Stored items:
+++

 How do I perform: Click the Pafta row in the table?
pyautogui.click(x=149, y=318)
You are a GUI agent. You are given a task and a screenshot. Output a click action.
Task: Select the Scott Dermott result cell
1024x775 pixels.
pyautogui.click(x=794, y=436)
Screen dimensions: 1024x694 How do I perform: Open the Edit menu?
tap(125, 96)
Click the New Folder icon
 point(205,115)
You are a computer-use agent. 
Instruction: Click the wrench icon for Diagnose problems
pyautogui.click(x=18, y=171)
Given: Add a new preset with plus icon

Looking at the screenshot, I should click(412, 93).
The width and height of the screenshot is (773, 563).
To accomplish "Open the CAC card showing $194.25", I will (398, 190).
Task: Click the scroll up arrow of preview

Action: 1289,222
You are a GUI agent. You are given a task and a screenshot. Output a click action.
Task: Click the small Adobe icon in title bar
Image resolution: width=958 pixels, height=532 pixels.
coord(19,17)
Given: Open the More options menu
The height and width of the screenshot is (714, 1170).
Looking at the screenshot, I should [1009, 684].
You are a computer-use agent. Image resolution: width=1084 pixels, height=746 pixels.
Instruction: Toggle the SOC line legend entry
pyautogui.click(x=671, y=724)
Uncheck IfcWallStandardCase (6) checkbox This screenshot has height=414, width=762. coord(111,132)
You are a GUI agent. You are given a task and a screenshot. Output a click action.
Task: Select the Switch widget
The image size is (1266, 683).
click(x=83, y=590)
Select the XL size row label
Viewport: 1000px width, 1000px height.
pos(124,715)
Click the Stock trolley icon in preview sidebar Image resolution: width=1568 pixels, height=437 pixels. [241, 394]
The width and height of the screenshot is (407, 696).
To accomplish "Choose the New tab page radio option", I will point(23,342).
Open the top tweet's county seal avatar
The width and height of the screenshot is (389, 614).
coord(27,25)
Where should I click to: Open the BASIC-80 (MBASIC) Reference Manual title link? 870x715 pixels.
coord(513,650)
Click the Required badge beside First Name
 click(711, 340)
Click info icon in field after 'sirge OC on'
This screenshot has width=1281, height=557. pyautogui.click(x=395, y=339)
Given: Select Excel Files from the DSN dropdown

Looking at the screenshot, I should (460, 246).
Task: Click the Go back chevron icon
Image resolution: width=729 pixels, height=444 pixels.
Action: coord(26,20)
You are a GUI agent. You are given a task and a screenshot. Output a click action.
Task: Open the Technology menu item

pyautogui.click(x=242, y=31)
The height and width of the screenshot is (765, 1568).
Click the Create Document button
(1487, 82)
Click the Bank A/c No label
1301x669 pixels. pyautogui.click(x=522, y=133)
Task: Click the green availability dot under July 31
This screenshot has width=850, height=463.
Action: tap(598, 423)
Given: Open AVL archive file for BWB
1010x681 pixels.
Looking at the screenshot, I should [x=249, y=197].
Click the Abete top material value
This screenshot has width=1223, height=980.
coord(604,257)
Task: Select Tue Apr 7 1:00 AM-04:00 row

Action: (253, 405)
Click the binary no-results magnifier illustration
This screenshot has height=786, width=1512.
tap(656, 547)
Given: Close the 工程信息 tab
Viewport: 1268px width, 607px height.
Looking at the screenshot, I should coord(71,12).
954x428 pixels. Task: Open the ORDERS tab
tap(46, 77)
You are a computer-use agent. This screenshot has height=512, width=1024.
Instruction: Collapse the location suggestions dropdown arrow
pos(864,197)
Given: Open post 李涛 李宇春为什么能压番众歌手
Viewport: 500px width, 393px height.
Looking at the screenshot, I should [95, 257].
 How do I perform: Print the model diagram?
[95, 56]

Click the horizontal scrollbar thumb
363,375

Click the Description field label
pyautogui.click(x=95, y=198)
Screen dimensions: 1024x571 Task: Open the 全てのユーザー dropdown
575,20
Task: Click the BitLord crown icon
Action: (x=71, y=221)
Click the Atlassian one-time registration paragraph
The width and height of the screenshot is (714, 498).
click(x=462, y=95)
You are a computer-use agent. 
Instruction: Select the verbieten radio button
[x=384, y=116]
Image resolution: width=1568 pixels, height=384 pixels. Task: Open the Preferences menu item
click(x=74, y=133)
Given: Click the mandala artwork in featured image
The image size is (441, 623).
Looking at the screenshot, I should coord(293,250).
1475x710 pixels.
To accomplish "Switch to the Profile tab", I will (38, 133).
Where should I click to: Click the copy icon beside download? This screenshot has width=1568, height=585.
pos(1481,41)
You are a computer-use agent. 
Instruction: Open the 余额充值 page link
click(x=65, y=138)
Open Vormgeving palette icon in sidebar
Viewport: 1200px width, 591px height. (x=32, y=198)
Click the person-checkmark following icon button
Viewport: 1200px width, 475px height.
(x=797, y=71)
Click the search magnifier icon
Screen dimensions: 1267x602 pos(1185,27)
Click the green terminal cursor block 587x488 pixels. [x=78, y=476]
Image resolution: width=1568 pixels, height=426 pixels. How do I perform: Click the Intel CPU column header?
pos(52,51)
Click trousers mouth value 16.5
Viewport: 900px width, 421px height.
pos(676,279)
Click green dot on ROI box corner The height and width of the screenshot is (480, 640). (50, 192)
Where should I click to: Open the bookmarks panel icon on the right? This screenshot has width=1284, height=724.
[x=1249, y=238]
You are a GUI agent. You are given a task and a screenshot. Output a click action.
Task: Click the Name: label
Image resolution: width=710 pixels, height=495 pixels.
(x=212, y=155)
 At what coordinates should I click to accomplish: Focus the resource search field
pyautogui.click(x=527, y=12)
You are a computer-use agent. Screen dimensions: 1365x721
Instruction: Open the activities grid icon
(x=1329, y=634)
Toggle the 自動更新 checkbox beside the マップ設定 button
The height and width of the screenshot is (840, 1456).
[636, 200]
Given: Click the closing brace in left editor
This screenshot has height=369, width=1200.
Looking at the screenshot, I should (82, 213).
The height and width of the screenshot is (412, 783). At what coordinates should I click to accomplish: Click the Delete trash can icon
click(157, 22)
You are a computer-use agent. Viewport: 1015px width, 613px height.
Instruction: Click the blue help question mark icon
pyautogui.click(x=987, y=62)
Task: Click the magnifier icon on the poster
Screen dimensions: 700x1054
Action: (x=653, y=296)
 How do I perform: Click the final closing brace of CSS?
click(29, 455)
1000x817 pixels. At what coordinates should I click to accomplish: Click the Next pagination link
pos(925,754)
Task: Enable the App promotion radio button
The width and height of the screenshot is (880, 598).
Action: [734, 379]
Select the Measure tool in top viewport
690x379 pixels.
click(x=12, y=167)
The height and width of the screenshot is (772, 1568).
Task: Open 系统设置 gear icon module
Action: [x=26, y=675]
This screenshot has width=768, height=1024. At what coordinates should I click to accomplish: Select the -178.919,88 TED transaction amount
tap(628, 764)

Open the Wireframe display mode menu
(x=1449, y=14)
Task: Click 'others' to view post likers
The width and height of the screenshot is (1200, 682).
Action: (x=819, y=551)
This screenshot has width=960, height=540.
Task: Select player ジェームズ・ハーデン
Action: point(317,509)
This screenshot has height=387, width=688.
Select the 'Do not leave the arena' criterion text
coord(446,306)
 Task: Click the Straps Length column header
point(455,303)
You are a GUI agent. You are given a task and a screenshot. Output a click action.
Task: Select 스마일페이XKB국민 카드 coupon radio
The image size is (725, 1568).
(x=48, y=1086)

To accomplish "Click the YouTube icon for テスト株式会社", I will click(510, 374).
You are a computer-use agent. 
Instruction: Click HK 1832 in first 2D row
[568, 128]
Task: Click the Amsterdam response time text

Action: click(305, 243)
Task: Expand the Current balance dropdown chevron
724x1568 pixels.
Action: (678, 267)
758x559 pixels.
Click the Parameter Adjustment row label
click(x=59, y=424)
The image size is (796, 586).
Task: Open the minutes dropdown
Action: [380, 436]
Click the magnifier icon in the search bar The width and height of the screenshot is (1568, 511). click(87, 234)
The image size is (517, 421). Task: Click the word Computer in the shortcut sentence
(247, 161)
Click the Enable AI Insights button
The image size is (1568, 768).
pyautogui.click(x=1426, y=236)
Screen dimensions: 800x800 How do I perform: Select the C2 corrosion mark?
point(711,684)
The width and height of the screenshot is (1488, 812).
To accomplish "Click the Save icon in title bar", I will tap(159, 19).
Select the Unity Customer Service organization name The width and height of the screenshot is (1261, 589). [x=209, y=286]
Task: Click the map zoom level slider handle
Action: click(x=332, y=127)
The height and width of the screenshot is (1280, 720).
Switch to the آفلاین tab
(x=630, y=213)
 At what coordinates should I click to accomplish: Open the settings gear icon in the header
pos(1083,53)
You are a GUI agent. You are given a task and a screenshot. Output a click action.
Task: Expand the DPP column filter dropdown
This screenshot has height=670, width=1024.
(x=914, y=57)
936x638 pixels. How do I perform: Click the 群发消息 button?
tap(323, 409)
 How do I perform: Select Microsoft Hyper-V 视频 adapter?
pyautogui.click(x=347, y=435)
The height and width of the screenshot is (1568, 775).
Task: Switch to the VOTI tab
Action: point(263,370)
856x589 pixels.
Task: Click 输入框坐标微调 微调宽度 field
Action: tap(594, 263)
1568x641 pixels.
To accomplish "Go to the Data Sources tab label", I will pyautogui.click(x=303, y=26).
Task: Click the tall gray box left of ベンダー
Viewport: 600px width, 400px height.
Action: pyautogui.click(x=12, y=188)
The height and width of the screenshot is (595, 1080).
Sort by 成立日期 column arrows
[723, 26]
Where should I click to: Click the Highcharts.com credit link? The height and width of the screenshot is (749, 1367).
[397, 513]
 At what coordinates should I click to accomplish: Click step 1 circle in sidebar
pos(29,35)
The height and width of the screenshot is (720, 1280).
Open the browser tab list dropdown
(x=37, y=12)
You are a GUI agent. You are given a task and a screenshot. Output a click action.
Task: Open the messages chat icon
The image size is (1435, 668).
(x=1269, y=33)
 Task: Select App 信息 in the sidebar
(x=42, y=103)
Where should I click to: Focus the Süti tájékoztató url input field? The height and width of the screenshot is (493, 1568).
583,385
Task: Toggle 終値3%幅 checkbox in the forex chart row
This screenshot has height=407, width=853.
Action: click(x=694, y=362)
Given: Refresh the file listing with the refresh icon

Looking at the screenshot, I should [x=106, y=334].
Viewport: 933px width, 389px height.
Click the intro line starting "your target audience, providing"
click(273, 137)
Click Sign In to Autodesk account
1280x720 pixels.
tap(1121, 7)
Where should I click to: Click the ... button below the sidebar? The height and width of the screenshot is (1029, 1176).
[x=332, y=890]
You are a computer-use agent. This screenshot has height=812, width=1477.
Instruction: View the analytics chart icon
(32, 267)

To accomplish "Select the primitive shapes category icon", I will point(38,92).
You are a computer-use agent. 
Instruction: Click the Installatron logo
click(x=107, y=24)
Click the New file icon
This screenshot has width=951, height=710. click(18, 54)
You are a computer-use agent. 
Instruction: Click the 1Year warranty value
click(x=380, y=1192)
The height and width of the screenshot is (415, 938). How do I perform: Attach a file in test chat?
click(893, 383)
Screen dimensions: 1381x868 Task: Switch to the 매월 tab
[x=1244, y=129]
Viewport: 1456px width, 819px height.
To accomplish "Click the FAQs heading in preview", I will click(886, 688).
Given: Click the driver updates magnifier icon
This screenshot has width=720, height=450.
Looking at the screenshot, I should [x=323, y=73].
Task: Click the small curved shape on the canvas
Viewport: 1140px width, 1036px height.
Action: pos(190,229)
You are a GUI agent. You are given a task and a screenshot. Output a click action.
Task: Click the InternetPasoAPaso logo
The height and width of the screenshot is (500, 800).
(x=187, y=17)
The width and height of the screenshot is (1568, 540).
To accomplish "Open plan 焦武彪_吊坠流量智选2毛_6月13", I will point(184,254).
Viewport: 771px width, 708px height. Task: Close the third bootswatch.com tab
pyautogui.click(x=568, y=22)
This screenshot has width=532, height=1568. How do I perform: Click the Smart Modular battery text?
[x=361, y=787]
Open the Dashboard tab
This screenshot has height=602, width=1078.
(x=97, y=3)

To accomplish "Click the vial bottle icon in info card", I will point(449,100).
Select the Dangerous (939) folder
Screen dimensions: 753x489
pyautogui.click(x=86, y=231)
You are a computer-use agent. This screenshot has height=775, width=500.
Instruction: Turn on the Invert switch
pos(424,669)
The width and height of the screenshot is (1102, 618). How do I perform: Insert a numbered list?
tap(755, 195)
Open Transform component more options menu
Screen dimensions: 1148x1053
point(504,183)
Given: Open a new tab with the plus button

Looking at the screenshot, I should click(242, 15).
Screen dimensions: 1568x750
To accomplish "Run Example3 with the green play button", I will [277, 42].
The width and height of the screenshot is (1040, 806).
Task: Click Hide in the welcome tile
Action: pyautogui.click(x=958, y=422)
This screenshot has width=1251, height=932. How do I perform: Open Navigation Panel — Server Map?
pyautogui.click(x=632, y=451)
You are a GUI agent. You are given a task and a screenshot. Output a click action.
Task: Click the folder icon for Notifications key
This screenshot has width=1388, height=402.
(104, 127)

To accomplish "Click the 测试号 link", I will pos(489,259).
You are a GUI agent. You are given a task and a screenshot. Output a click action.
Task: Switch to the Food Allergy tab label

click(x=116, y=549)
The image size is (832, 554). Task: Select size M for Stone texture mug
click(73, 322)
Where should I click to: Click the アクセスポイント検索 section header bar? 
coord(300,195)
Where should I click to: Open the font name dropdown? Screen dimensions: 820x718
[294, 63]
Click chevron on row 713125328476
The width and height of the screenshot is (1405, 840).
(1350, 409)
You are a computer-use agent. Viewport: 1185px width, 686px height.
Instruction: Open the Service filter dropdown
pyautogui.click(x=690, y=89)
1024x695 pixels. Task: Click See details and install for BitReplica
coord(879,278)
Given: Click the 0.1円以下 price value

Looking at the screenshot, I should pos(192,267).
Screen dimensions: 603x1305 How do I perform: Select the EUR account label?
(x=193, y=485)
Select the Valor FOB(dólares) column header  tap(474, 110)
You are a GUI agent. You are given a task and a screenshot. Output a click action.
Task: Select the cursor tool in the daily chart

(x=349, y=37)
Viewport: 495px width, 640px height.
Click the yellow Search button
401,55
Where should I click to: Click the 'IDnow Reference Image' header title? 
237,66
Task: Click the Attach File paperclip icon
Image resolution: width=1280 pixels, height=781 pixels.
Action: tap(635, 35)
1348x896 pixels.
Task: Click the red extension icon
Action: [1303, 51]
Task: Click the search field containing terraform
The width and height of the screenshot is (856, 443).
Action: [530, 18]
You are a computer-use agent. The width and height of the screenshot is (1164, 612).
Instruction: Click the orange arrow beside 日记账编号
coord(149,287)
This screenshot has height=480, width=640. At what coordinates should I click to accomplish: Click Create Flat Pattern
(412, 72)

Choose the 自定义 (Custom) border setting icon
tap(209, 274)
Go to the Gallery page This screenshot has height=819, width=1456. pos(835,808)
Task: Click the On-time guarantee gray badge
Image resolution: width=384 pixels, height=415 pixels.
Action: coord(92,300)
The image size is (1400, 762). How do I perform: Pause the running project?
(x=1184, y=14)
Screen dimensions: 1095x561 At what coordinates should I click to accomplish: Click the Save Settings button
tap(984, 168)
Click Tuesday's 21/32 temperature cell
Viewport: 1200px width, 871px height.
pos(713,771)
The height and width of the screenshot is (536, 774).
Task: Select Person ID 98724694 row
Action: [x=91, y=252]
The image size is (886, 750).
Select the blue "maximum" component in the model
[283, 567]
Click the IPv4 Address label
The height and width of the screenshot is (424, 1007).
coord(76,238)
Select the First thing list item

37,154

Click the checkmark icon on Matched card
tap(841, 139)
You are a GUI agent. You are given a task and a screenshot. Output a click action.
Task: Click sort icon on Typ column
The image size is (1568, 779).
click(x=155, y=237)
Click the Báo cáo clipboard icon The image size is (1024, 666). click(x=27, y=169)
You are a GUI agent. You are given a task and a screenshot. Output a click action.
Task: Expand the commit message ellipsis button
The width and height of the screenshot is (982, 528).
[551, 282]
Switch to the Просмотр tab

+++

**AIM OF THE EXERCISE**
Where the word "options" occurs in a line of the records, copy that line.

**RESULT OF THIS EXERCISE**
Given: Open the More options menu
Open Transform component more options menu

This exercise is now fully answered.